▶ **Toplanan veriler**
++++++++++

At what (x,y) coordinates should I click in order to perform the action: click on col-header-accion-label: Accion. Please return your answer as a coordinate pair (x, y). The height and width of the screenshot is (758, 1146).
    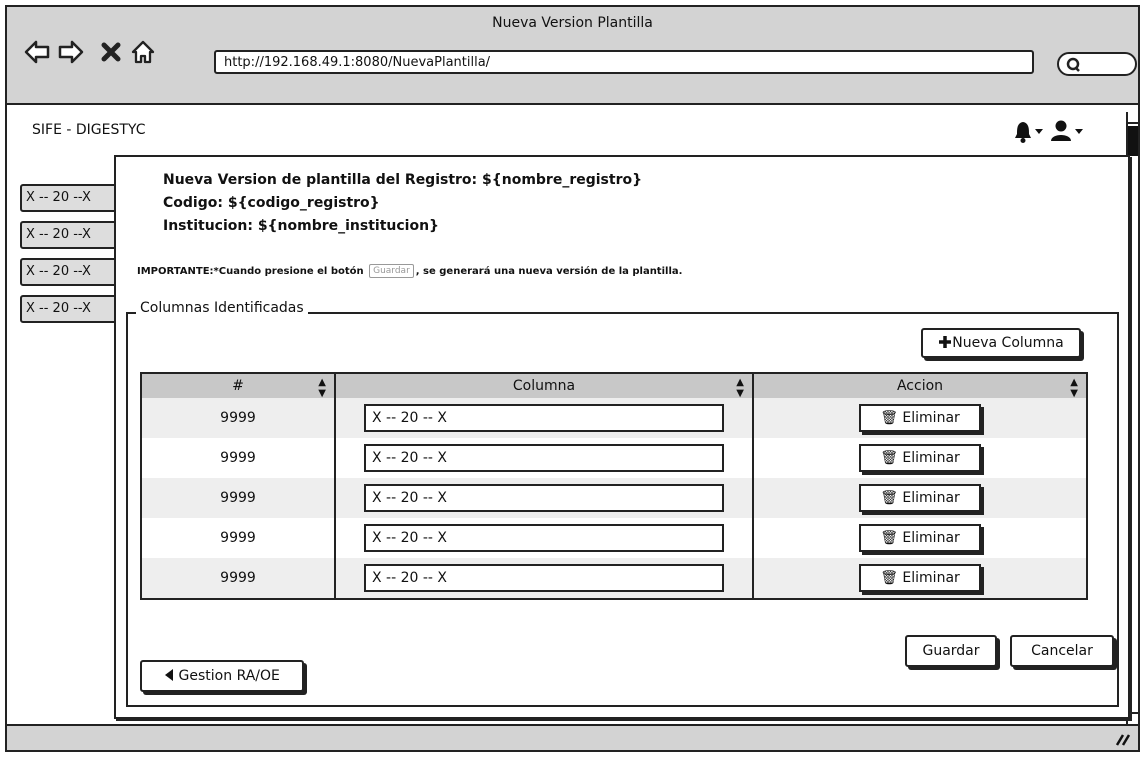
    Looking at the image, I should click on (920, 386).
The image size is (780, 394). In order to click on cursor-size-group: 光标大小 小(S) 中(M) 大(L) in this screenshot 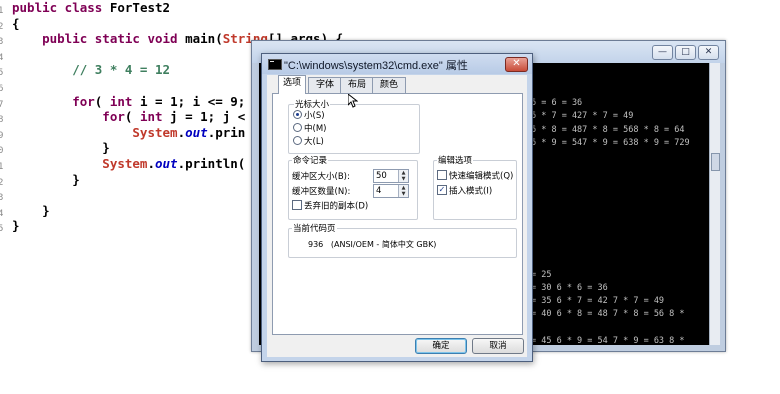, I will do `click(354, 126)`.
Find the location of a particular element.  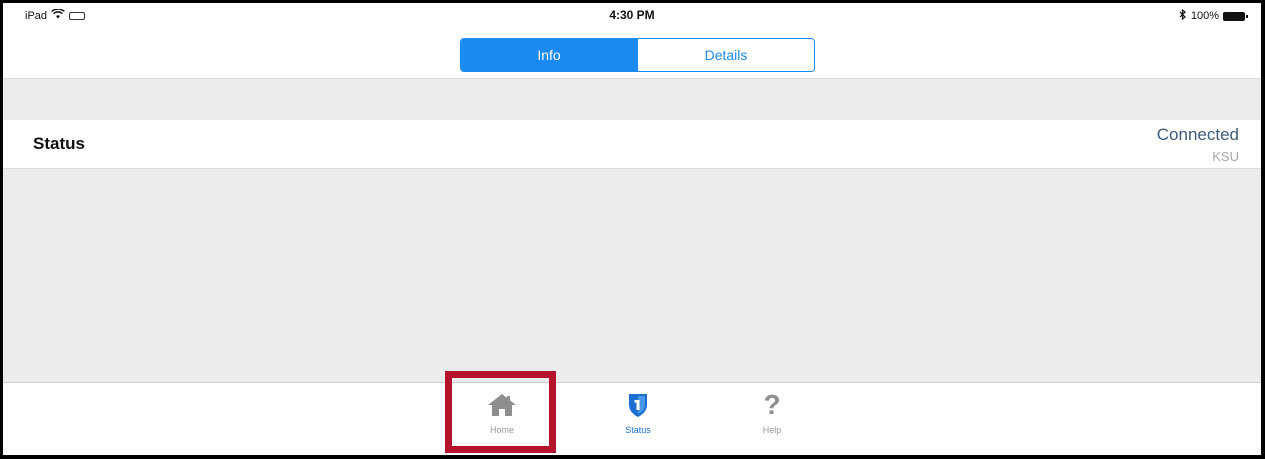

status-label: Status is located at coordinates (59, 144).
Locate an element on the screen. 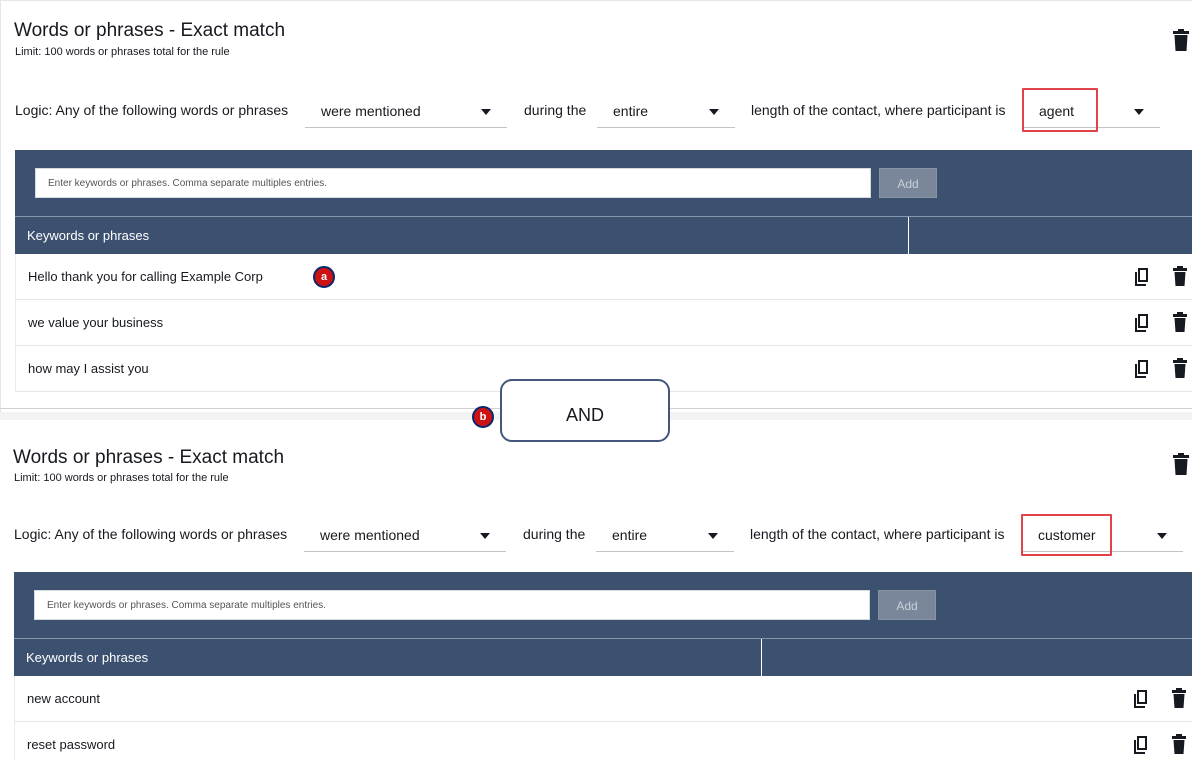 This screenshot has width=1192, height=760. table-row: new account is located at coordinates (603, 699).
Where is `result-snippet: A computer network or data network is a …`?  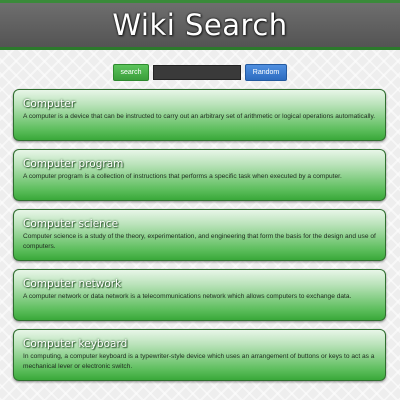
result-snippet: A computer network or data network is a … is located at coordinates (188, 296).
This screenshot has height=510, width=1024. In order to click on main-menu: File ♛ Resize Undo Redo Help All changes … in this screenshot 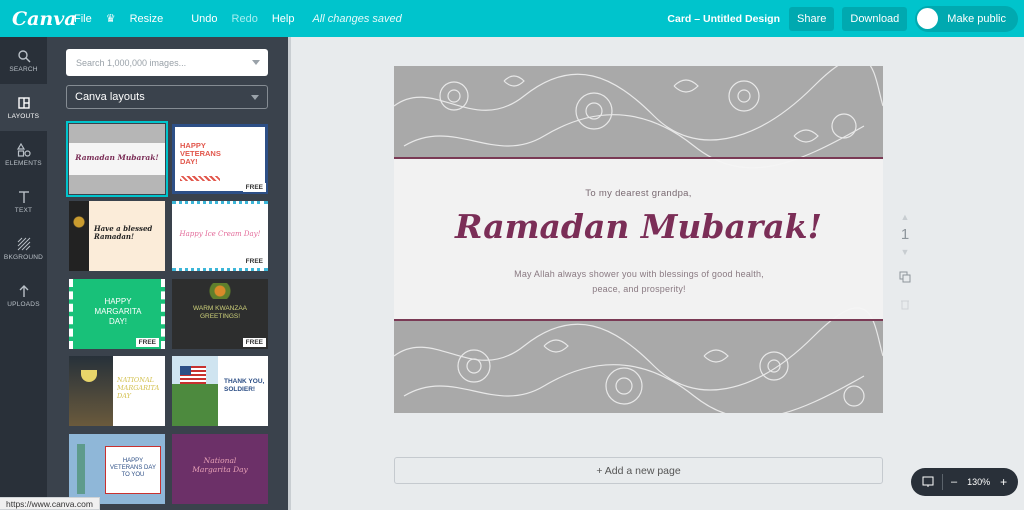, I will do `click(245, 19)`.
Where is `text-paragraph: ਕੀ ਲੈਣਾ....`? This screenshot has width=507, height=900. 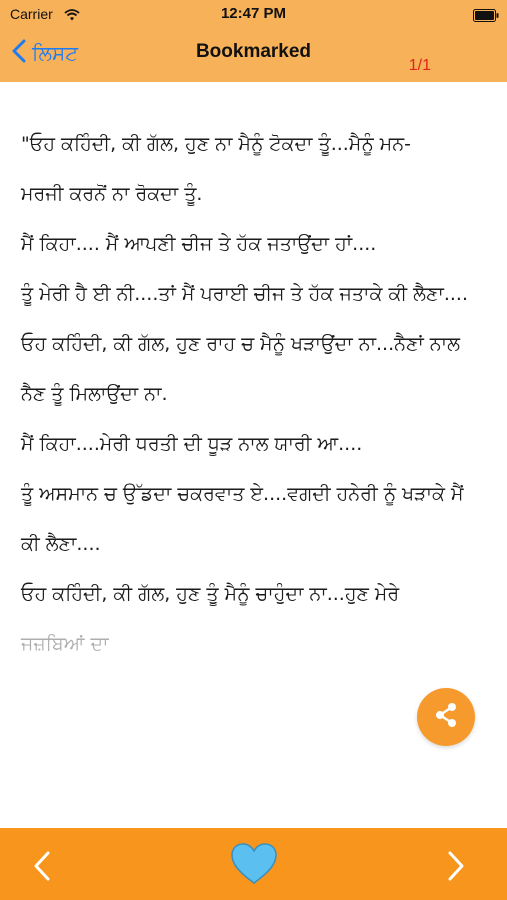
text-paragraph: ਕੀ ਲੈਣਾ.... is located at coordinates (61, 544).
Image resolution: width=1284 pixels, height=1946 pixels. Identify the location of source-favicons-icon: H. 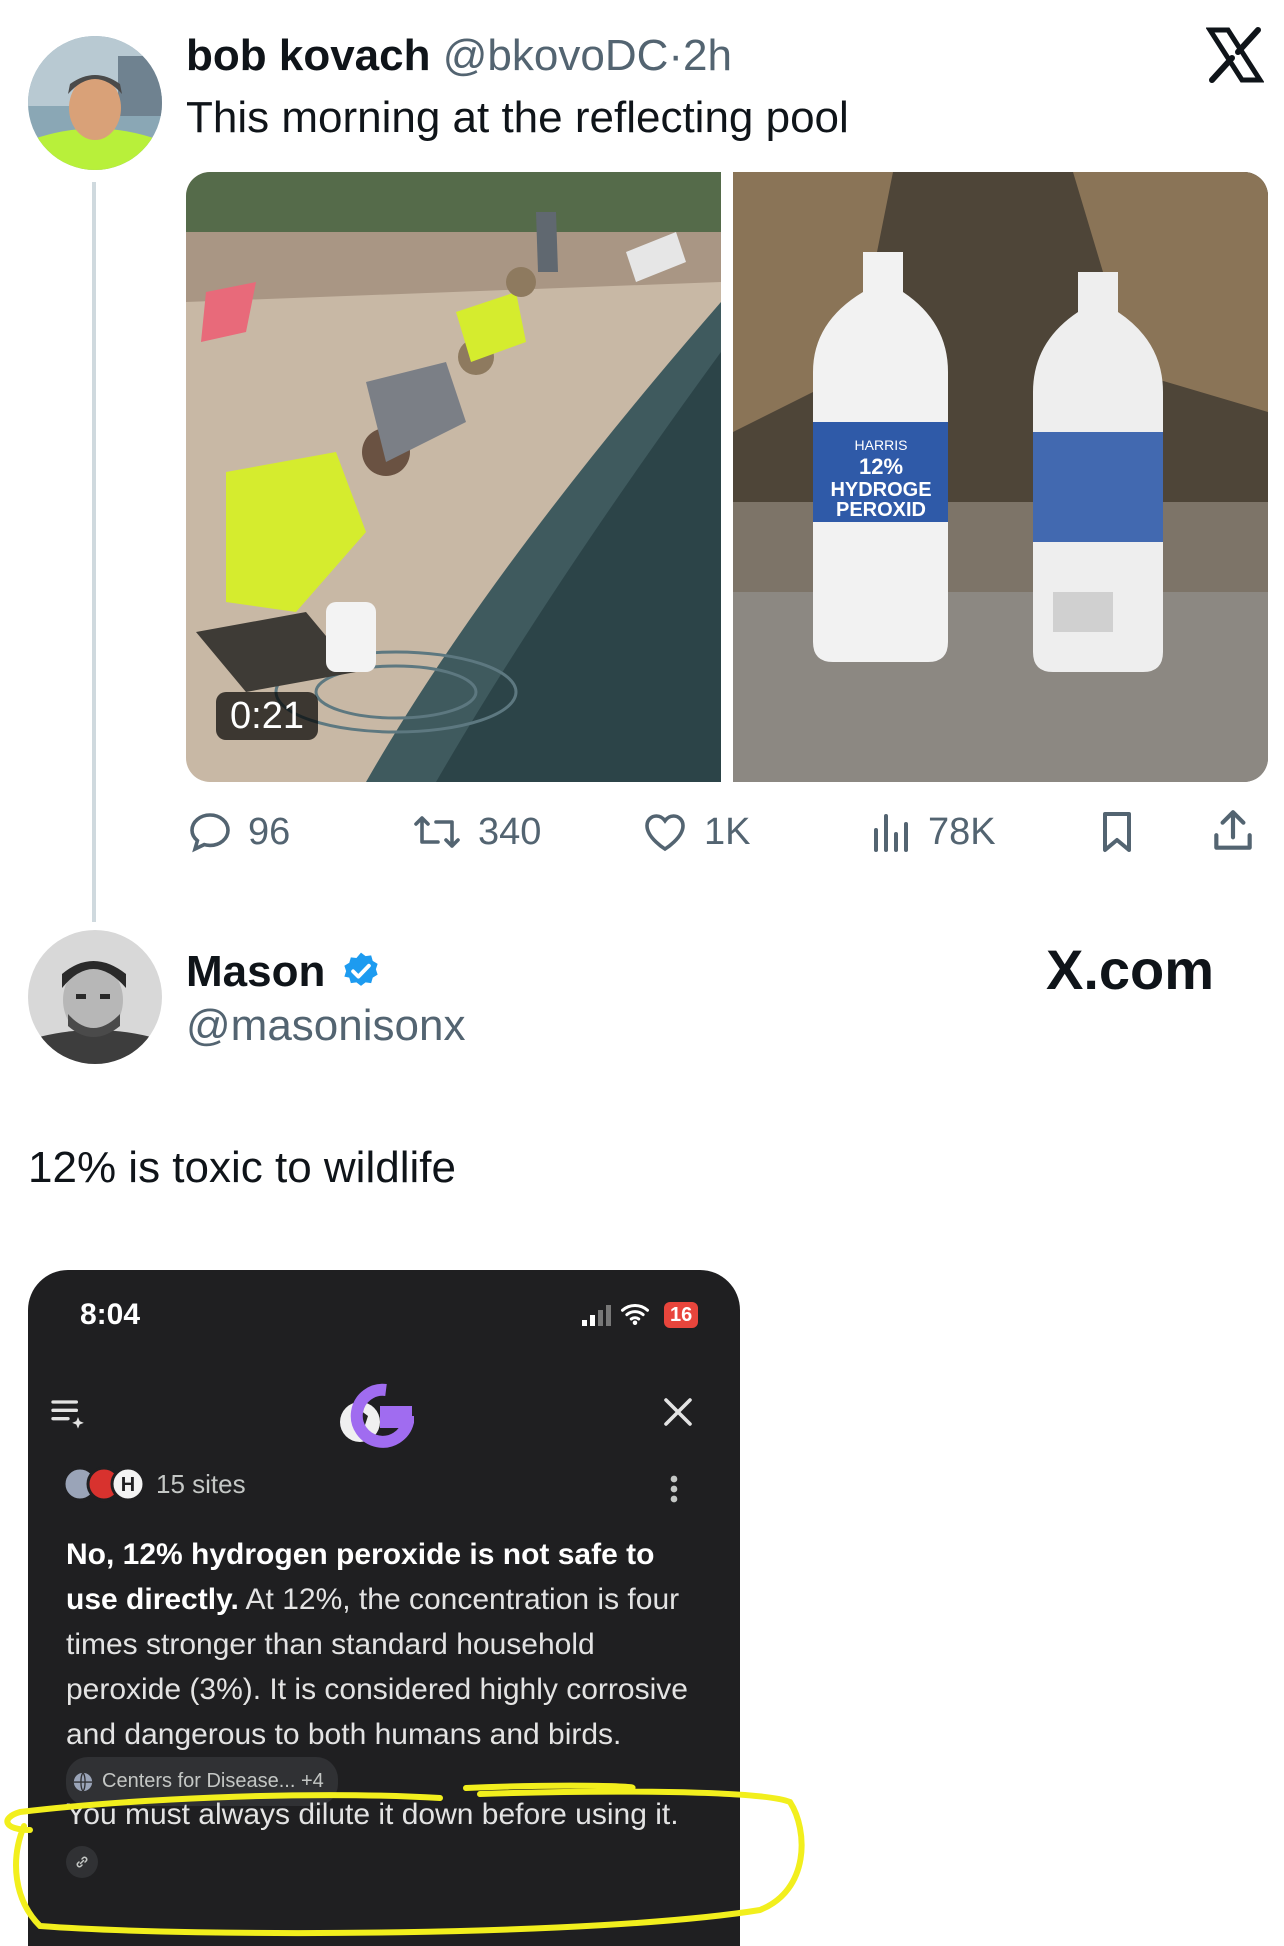
(104, 1484).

++++++++++

▶ **Alıştırma**
Kayıtlarda "Image resolution: width=1284" ifadesini içeren satırdan başlayıp kayıtların sonuna kadar uzanan satırları aynen tekrar yazın. Cevabınıza resimleri almayın.

▶ **Alıştırma cevabı**
Image resolution: width=1284 pixels, height=1946 pixels. Identify the location of source-favicons-icon: H. 
(104, 1484).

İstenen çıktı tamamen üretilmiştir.